→ WHAT THIS TASK INVOLVES: Repeat exactly, and only, the lines of the entries below from the one with "实践报告 (699, 401)" through the one with "Shirley Walker (118, 1784)", both ends included.

++++++

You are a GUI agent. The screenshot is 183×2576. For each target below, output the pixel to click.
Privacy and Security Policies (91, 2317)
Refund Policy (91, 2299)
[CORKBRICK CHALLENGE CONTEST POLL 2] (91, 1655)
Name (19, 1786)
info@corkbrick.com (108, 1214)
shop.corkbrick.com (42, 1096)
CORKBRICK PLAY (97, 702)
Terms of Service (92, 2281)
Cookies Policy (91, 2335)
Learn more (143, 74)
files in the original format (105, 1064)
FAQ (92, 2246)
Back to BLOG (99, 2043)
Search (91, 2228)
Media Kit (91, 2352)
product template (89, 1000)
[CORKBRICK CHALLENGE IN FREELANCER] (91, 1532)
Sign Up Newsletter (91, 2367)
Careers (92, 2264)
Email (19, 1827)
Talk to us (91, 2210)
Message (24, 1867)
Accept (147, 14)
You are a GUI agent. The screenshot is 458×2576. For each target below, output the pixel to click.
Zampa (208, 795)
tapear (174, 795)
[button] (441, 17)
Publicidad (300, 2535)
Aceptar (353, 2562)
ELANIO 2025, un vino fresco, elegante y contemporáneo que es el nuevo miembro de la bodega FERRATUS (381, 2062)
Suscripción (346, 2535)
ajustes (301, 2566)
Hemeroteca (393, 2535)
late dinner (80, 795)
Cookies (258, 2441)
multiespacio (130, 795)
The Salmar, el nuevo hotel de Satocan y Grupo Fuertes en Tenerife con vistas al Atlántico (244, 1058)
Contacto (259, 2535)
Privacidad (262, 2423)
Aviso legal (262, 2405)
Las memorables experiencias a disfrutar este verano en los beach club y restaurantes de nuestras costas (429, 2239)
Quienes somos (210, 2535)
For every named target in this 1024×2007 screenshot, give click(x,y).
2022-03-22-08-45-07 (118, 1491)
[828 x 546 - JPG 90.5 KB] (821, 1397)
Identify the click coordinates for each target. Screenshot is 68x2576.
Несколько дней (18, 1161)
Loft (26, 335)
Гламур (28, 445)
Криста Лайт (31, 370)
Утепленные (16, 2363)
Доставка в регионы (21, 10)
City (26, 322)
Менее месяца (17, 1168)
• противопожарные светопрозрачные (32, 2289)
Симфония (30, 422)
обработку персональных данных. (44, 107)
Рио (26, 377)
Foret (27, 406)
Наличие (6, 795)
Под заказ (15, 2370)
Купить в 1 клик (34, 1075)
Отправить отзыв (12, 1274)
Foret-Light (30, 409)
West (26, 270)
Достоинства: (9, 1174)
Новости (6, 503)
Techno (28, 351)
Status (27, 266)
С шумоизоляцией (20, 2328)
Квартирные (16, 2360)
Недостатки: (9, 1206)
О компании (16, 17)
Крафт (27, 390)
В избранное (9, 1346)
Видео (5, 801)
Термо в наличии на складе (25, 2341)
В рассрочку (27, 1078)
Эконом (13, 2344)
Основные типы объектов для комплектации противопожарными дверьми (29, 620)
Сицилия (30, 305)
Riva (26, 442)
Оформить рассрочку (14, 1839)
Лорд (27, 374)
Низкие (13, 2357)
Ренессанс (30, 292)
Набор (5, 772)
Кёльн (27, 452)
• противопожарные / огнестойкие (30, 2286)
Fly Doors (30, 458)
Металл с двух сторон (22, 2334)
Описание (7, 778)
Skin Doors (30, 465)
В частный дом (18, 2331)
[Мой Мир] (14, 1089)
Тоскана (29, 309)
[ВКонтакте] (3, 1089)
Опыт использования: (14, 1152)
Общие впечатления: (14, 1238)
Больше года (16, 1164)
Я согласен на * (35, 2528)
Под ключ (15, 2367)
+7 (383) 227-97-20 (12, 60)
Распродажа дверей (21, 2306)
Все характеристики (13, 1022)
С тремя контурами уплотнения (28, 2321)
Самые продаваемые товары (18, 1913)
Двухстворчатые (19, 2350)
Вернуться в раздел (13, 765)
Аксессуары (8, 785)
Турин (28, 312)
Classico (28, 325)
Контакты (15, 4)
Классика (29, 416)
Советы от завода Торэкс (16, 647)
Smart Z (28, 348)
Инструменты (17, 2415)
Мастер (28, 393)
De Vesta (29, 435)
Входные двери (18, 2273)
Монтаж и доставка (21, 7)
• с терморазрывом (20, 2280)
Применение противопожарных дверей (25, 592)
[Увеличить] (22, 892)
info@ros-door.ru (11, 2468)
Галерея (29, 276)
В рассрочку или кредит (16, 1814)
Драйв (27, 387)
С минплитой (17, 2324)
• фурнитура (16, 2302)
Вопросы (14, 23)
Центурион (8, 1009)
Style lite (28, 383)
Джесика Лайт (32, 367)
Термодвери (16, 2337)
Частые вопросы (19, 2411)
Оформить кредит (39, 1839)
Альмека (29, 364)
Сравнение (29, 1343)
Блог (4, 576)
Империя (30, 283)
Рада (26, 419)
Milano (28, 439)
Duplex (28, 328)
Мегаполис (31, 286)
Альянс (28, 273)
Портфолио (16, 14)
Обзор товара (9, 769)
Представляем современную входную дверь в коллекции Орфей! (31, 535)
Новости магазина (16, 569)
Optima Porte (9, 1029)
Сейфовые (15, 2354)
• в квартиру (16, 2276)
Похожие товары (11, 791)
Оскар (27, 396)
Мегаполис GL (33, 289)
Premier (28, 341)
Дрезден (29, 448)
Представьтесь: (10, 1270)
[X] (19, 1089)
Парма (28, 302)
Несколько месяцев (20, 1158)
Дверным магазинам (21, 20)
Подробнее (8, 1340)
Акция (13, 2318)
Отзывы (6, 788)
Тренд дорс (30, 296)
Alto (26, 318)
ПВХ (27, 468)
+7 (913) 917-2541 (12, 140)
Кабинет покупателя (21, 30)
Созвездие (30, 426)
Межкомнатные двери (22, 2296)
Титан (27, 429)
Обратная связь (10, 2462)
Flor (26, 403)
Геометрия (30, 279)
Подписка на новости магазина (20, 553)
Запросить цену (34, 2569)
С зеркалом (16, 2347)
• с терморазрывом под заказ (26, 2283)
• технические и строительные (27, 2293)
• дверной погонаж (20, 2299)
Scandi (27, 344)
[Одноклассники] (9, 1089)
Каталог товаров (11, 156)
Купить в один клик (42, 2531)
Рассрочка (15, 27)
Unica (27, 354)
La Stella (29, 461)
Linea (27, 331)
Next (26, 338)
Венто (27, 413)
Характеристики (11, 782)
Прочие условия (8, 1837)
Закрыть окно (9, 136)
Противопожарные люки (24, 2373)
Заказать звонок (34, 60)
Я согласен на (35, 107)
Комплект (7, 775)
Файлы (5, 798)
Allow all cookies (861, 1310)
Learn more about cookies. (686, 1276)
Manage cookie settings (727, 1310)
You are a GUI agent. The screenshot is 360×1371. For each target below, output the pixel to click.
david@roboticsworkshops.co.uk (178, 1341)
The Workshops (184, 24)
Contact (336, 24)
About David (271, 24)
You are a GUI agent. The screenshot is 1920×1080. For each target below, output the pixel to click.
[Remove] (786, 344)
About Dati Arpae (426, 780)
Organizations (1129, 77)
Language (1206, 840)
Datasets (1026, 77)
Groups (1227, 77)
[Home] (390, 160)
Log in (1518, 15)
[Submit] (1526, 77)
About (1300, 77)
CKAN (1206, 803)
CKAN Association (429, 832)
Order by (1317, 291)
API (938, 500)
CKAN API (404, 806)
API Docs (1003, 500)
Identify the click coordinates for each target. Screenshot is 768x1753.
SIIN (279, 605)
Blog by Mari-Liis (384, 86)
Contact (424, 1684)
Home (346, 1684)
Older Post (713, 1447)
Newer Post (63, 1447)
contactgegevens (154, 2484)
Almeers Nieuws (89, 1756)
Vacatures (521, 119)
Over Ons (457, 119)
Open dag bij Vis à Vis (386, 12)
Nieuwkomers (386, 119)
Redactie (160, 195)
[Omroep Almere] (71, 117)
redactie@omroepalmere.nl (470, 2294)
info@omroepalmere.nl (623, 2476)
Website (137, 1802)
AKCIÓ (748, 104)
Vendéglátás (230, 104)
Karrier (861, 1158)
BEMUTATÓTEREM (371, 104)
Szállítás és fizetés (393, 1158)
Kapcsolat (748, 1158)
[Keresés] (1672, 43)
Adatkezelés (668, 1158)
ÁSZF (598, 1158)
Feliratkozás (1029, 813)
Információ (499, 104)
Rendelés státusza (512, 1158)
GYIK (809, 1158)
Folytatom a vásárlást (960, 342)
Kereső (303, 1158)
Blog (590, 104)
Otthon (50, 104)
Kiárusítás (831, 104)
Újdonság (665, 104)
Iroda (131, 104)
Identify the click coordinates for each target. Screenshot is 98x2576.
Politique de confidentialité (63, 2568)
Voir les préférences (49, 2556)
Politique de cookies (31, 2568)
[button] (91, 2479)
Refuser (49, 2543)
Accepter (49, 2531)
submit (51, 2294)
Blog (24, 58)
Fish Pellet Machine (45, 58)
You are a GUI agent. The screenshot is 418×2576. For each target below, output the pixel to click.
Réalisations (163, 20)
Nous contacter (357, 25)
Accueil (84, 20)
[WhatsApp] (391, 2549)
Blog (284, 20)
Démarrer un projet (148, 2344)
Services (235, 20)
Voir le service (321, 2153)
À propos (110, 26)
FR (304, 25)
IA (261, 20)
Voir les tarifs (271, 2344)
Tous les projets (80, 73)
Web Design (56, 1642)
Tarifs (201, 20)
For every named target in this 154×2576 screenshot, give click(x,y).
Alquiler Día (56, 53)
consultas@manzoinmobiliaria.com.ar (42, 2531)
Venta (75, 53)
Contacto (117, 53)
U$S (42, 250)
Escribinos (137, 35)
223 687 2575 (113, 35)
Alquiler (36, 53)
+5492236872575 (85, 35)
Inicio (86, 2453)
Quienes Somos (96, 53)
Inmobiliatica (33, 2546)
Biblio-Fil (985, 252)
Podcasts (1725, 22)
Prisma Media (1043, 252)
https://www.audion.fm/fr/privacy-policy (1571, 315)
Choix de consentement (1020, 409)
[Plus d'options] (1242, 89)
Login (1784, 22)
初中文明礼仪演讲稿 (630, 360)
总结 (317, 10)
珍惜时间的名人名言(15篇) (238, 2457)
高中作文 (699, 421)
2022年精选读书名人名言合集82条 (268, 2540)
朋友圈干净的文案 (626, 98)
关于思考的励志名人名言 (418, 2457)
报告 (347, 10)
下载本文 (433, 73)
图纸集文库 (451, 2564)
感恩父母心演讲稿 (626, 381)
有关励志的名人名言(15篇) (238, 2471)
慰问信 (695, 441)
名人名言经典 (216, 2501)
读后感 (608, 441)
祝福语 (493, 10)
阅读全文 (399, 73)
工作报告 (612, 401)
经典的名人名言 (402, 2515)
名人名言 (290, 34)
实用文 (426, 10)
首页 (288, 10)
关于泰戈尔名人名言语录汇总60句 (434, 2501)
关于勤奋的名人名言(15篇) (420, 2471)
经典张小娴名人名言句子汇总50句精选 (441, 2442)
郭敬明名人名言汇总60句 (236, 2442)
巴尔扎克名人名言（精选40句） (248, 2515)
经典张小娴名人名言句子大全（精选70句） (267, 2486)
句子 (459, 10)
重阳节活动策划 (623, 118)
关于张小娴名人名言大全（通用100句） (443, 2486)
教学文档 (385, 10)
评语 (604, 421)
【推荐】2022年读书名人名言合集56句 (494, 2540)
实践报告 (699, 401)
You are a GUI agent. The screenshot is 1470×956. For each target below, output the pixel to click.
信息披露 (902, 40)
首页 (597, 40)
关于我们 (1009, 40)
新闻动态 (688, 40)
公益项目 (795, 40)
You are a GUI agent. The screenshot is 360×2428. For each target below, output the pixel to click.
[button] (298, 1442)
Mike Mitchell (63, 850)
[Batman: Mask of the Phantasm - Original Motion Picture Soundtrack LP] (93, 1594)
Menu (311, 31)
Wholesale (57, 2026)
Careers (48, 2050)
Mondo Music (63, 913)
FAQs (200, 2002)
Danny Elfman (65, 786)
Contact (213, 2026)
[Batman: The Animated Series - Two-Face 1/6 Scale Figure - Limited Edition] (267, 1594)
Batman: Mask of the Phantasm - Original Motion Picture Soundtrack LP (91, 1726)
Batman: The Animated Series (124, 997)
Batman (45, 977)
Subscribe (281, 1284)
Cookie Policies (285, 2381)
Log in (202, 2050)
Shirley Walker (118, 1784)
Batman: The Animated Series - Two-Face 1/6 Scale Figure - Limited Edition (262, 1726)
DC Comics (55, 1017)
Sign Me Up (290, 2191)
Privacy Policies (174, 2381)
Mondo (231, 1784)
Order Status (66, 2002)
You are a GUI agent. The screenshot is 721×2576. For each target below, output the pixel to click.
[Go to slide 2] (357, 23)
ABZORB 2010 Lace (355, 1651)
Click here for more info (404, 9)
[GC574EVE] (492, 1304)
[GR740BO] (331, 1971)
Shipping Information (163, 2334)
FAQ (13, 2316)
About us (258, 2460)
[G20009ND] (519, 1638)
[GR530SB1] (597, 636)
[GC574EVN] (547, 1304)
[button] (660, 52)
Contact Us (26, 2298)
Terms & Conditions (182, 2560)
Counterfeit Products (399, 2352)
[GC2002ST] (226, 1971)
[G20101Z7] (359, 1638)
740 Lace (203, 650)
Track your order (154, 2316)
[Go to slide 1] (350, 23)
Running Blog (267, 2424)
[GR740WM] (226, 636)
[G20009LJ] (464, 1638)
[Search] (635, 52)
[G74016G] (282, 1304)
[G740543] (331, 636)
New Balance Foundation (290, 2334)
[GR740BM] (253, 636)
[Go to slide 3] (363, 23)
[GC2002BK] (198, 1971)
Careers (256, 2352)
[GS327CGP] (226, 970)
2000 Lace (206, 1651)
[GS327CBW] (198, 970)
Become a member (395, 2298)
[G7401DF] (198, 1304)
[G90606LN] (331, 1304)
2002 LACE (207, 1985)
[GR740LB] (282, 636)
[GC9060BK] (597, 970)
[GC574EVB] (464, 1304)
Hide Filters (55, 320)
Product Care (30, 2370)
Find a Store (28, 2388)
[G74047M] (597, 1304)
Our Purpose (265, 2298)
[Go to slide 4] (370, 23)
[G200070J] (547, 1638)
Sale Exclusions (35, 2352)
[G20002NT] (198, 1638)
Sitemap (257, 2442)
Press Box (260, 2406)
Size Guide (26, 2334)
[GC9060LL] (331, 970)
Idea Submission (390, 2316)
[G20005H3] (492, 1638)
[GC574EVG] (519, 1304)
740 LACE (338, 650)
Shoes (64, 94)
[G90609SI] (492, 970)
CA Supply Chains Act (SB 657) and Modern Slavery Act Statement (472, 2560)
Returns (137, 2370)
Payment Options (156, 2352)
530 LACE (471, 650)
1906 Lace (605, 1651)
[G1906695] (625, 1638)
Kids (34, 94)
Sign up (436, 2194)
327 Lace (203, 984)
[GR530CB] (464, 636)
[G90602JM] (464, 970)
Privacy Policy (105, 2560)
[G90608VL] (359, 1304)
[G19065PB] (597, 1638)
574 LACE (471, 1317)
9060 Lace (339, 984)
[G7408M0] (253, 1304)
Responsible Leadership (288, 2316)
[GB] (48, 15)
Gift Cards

++++++

→ RESPONSE FOR THIS EXERCISE:
实践报告 (699, 401)
You are a GUI agent. The screenshot is 1470×956. For each target below, output the pixel to click.
信息披露 (902, 40)
首页 (597, 40)
关于我们 (1009, 40)
新闻动态 (688, 40)
公益项目 (795, 40)
You are a GUI agent. The screenshot is 360×2428. For each target below, output the pixel to click.
[button] (298, 1442)
Mike Mitchell (63, 850)
[Batman: Mask of the Phantasm - Original Motion Picture Soundtrack LP] (93, 1594)
Menu (311, 31)
Wholesale (57, 2026)
Careers (48, 2050)
Mondo Music (63, 913)
FAQs (200, 2002)
Danny Elfman (65, 786)
Contact (213, 2026)
[Batman: The Animated Series - Two-Face 1/6 Scale Figure - Limited Edition] (267, 1594)
Batman: Mask of the Phantasm - Original Motion Picture Soundtrack LP (91, 1726)
Batman: The Animated Series (124, 997)
Batman (45, 977)
Subscribe (281, 1284)
Cookie Policies (285, 2381)
Log in (202, 2050)
Shirley Walker (118, 1784)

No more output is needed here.